◆ Task description
Give back every line of the records below word for word, but leave out the pictures.

◆ Input

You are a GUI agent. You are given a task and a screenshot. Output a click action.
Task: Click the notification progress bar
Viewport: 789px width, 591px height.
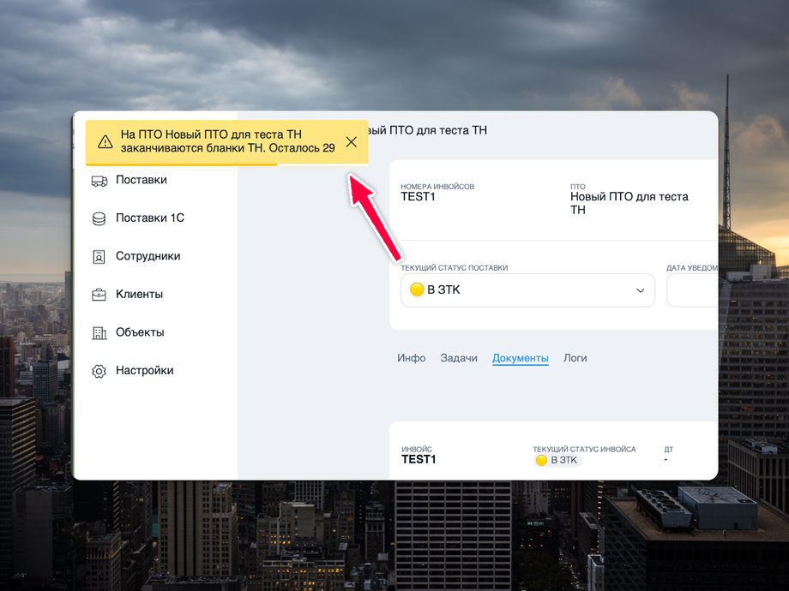[227, 164]
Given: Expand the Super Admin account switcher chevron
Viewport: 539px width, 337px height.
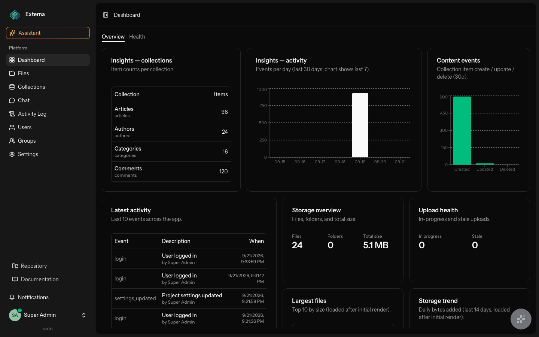Looking at the screenshot, I should [84, 315].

◆ Solution below
You are a GUI agent. You are given a task and a screenshot. Output a click action.
Task: Click the notification progress bar
Viewport: 789px width, 591px height.
[227, 164]
Given: Expand the Super Admin account switcher chevron
Viewport: 539px width, 337px height.
Looking at the screenshot, I should [84, 315].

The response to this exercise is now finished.